▸ STATED EXERCISE 1: From the Case Summer Fellows posting, quote everything from "Contact Prof. Rothschild" down to "to those problems.".
▸ STATED EXERCISE 2: Name every faculty member who has projects listed for the summer of 2018 in the Case Summer Fellows posting.

▸ EXCERPT TO READ:
╔══
The Department of Economics provides several avenues for students to become researchers.
Students may elect to do independent study in economics, and majors in pursuit of honors will take the Economics Research Seminar as part of their coursework.
2018 Case Summer Fellows Program
Launched in the summer of 2015, the Case Summer Fellows Program fosters research collaboration between Economics faculty and student research assistants. The program is 9 weeks long beginning June 4, 2018. Housing is available on the Wellesley campus. Student researchers are paid for their work and housing through the Karl E. Case Fund.
The Economics department is interested in hiring several 2018 Case Summer Fellows. Fellows will provide research assistance and curricular support for one or more members of the economics faculty and will provide general department support as needed.
Students will be expected to work full time for 9 weeks and will receive $3875 plus a $1350 allotment for housing. Timing of the 9 weeks is flexible. Housing is available on Wellesley College Campus. [Arrangements can be made by contacting the Housing Office (phone 718.283.2809) http://www.wellesley.edu/reslife/studenthousing/summer]
Applicants should send a CV and a one-paragraph statement of interest to Prof. Casey Rothschild (email: firstname.lastname@example.org) and Ms. Sheila Datz (email: email@example.com). Applications received by Wednesday, March 14th will receive full consideration. A first round of decisions can be expected by Wednesday, March 21st, but there will likely be additional positions opening up thereafter.
Contact Prof. Rothschild for additional information.
Projects for the summer of 2018:
Susan Skeath Projects:
- Editing a microeconomic theory textbook (201 level), writing problems, and writing solutions to those problems.
- Course preparation for Econ 341 (Industrial Organization)
Requirements: Econ 201.
Kartini Shastry potential projects:
- How do people make financial decisions? Prof. Shastry is studying the impact of financial training workshops on the decisions of migrate mineworkers in South African and the impact of similar workshops on the financial decisions of female migrant workers in Singapore.
- How do school nutrition programs impact child health? Prof Shastry is studying two school nutrition interventions in India to evaluate the impact of these programs.
- Prof. Shasty is also working on a project with Prof. Shurchkov about gender differences in response to feedback for students at community colleges.
Joe Joyce potential projects:
Prof. Joyce’s research deals with financial globalization. His current work looks at the foreign assets and liabilities of nations, and the investment income that these yield in the form of profits, interest and dividends. As capital flows have increased, so has the investment income that they pay out. Prof. Joyce is looking for an assistant to help him finish two papers on investment income flows from emerging and markets and advanced economies.
Requirements: working knowledge of Excel.
╚══
▸ RAW DATA:
╔══
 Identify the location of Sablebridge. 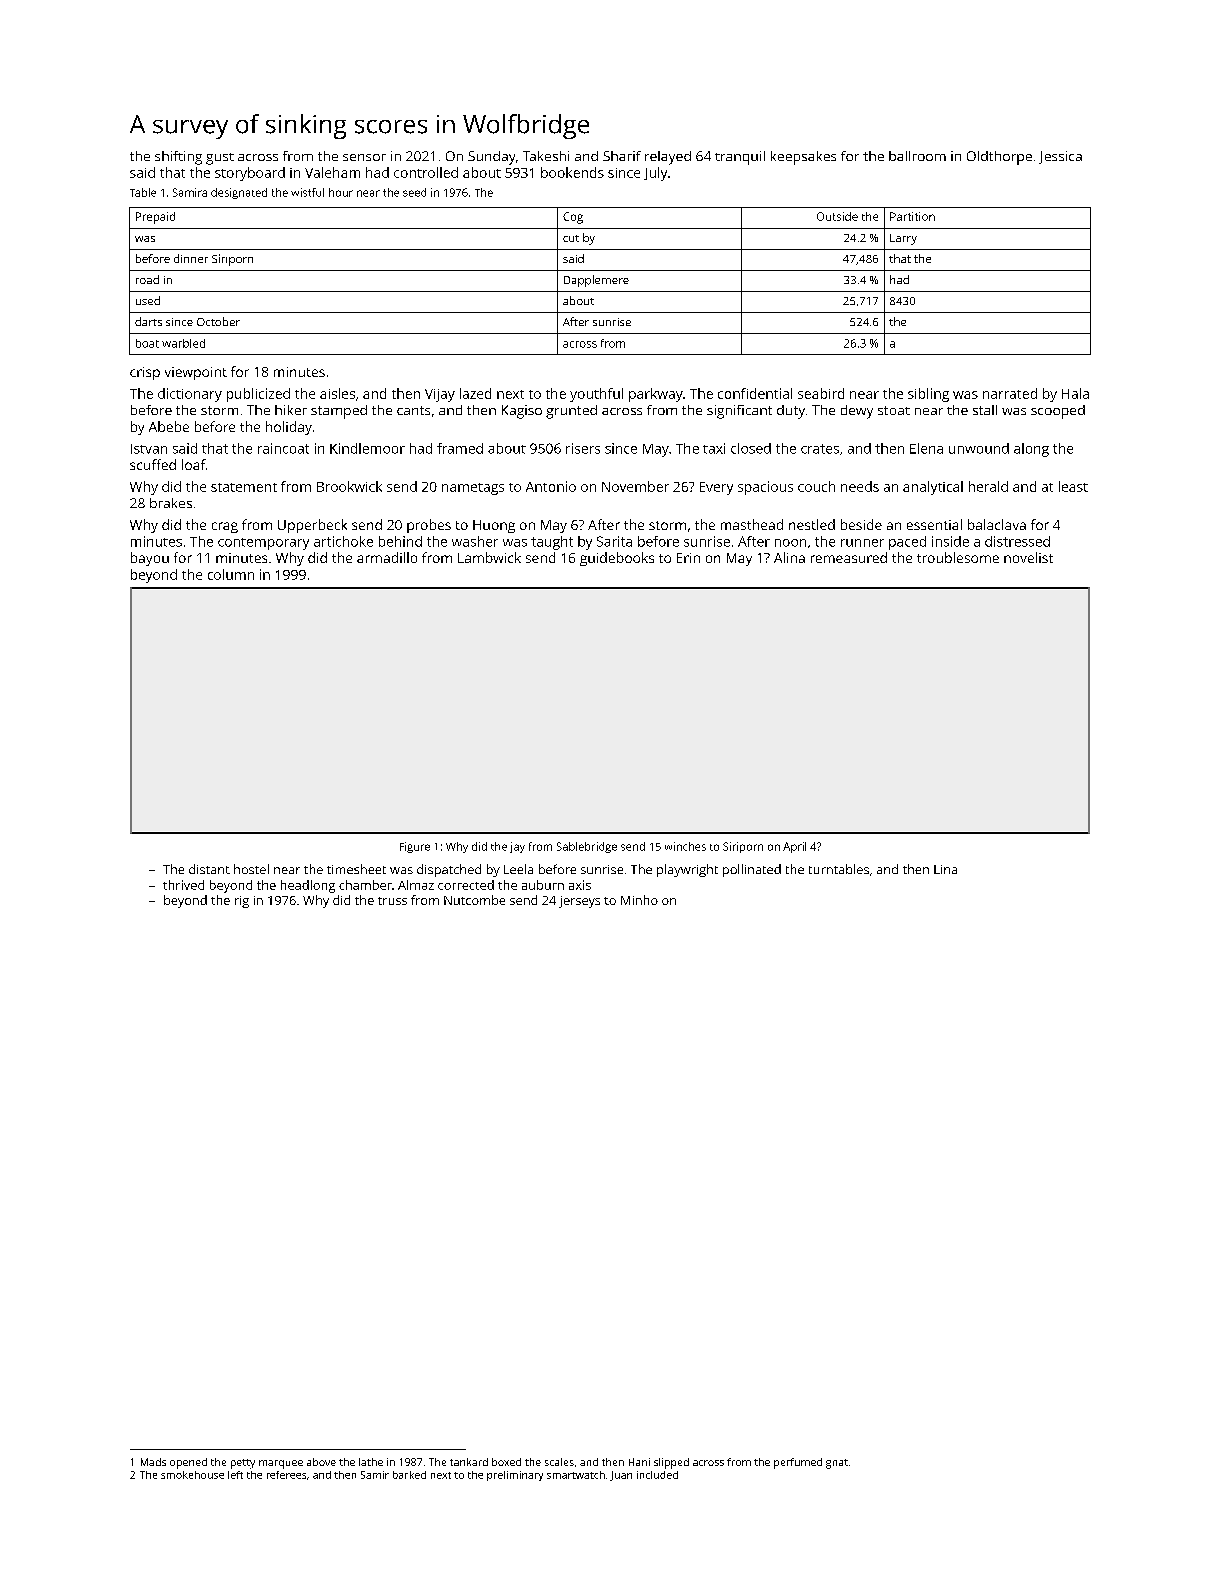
╚══
▸ EXERCISE SOLUTION 1:
Contact Prof. Rothschild for additional information.
Projects for the summer of 2018:
Susan Skeath Projects:
- Editing a microeconomic theory textbook (201 level), writing problems, and writing solutions to those problems.

▸ EXERCISE SOLUTION 2:
Susan Skeath
Kartini Shastry
Joe Joyce